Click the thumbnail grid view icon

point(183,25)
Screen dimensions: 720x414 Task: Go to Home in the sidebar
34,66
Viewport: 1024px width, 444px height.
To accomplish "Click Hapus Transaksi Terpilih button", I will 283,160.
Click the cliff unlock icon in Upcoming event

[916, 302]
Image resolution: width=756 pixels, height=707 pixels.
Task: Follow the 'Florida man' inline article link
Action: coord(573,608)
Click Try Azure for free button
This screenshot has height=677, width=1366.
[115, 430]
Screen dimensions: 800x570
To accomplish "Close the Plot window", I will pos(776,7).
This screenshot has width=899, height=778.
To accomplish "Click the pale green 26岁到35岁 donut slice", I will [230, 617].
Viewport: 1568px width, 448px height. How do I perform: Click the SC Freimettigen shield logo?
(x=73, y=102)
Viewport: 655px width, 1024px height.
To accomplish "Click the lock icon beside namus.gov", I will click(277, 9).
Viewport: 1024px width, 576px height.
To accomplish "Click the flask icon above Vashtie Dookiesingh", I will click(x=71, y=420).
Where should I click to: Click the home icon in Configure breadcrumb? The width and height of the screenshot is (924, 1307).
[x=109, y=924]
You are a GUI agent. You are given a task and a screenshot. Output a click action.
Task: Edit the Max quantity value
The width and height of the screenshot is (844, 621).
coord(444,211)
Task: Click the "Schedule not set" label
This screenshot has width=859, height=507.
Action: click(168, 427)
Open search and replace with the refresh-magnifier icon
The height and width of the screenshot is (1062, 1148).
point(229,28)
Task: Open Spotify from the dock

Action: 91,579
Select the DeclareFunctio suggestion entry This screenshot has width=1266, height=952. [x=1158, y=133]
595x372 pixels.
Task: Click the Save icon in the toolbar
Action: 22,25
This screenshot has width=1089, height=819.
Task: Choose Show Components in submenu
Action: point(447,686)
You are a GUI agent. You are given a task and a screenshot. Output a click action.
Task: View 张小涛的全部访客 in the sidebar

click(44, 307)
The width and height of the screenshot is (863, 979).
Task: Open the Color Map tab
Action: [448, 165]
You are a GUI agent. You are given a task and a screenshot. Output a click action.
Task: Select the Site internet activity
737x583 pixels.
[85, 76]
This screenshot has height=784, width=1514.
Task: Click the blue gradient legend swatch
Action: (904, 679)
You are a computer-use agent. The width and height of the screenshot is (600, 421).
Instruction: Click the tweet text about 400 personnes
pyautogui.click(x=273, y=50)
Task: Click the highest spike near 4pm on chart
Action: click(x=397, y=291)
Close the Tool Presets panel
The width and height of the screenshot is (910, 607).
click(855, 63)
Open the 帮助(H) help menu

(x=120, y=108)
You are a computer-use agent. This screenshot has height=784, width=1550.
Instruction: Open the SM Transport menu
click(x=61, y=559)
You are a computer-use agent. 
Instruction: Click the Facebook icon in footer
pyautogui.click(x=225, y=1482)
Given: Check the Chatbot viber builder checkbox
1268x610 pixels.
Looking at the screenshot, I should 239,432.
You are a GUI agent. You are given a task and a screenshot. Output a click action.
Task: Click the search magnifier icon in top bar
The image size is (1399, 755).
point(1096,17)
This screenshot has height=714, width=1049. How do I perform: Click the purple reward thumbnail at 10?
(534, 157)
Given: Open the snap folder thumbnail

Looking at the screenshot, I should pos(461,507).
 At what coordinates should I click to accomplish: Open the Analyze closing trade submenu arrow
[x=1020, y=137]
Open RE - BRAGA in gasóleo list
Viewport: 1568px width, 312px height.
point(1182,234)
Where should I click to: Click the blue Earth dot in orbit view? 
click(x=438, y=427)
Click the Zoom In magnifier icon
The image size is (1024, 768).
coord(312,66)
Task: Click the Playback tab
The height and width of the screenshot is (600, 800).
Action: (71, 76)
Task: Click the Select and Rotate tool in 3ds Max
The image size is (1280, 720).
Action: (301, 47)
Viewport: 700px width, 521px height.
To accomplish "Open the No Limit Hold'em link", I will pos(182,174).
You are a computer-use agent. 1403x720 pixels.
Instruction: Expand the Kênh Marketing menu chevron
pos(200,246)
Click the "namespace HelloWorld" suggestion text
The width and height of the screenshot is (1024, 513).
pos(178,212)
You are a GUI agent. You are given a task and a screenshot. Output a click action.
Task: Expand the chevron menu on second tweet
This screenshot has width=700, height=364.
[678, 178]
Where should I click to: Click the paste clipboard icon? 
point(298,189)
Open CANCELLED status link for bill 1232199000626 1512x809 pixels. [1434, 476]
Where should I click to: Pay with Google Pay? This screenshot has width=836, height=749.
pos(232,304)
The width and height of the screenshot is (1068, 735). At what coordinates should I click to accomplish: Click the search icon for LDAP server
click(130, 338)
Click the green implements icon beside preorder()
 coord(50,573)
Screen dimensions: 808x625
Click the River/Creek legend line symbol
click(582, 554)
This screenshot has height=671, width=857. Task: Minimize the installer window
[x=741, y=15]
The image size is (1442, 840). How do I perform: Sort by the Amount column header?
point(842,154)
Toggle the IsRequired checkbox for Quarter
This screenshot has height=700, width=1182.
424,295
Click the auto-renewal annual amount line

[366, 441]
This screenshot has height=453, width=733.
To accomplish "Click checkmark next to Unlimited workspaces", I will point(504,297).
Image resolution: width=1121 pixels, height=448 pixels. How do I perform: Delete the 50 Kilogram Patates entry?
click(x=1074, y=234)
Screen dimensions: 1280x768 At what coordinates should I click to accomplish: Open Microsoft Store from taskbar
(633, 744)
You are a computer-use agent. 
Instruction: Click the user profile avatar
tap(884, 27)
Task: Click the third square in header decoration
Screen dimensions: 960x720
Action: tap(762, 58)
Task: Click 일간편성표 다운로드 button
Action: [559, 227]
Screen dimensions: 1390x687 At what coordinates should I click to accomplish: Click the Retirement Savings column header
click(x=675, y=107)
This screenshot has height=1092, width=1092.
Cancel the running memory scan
# # # # #
What you need to do:
Beginning with the line that contains "Toggle the IsRequired checkbox for Quarter", output each line of the listing above through the last one, exactly and with nothing added.

Written reply:
Toggle the IsRequired checkbox for Quarter
This screenshot has height=700, width=1182.
424,295
Click the auto-renewal annual amount line

[366, 441]
This screenshot has height=453, width=733.
To accomplish "Click checkmark next to Unlimited workspaces", I will point(504,297).
Image resolution: width=1121 pixels, height=448 pixels. How do I perform: Delete the 50 Kilogram Patates entry?
click(x=1074, y=234)
Screen dimensions: 1280x768 At what coordinates should I click to accomplish: Open Microsoft Store from taskbar
(633, 744)
You are a computer-use agent. 
Instruction: Click the user profile avatar
tap(884, 27)
Task: Click the third square in header decoration
Screen dimensions: 960x720
Action: tap(762, 58)
Task: Click 일간편성표 다운로드 button
Action: [559, 227]
Screen dimensions: 1390x687 At what coordinates should I click to accomplish: Click the Retirement Savings column header
click(x=675, y=107)
This screenshot has height=1092, width=1092.
Cancel the running memory scan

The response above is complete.